Echelon

Echelon (French - échelon, English - echelon, Russian эшелон) - depending on the context, the term is used to denote:

part of the army layout; ie, moving, the avant-garde is followed by the army's first echelon, then the second, and so on.

train composition for single purpose freight and people (also used for military trains), ie special purpose train composition.

In the military sense, echelon means the arrangement of parts of the military formations in a tactical, operational or strategic order designed to perform various tasks in different directions (districts) or different spheres of the theater of war.

More information sources

Category: Tactical units. Art Encyclopaedic Dictionary of History. https://vesture.eu/Category:Tactic_Units

Эшелон (военное дело). Википедия. https://ej.uz/qgwi

Related objects

Luggage railway station

Located 3 kilometers from the city of Valka, on the left side of the highway Valka - Inčukalns (A3).

During World War II, the railway line Riga - Valka was of special importance. It served as the main supply artery for the Leningrad Front for the German army. The luggage station was established in 1942 as a precinct for the formation of military echelons in Valka. It had 12 tracks. The tracks between Lugaži, Valka and Valga stations, which formed a triangle with each other, were also of strategic importance in order to turn the armored trains in the opposite direction. Near the Pilenai's house (behind the station) is a collapsed guardhouse, which was used by German soldiers to monitor prisoners of war - railway workers.

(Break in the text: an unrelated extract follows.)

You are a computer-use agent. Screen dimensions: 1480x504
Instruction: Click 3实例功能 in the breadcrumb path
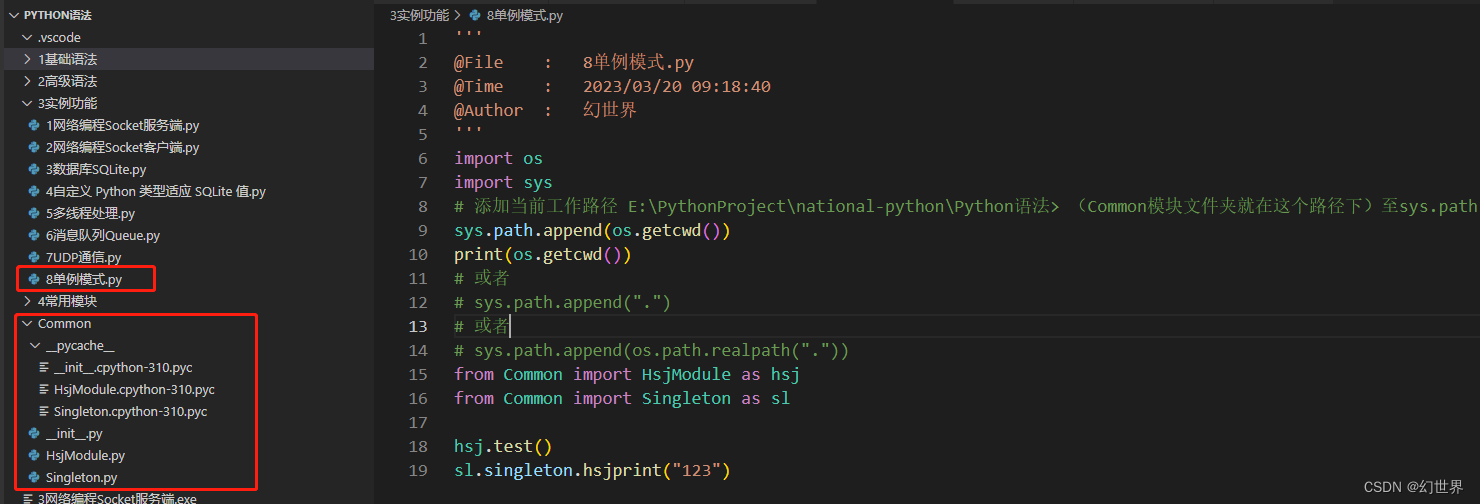[419, 15]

Nowadays, the station building can only be seen from the outside.

A monument has been erected at the Lugazi railway station since March 25, 1992 to more than 600 citizens of the Republic of Latvia deported to Siberia on March 25, 1949 and before that. This is a work by architect Aivars Kondrāts based on the design of the monument to Jānis Sīmanis. It is shaped like a stone cut in half, which symbolizes the hearts of a divided Latvian family, essentially the entire nation with its culture and virtues, reminding of one of the darkest pages in the history of the Latvian people.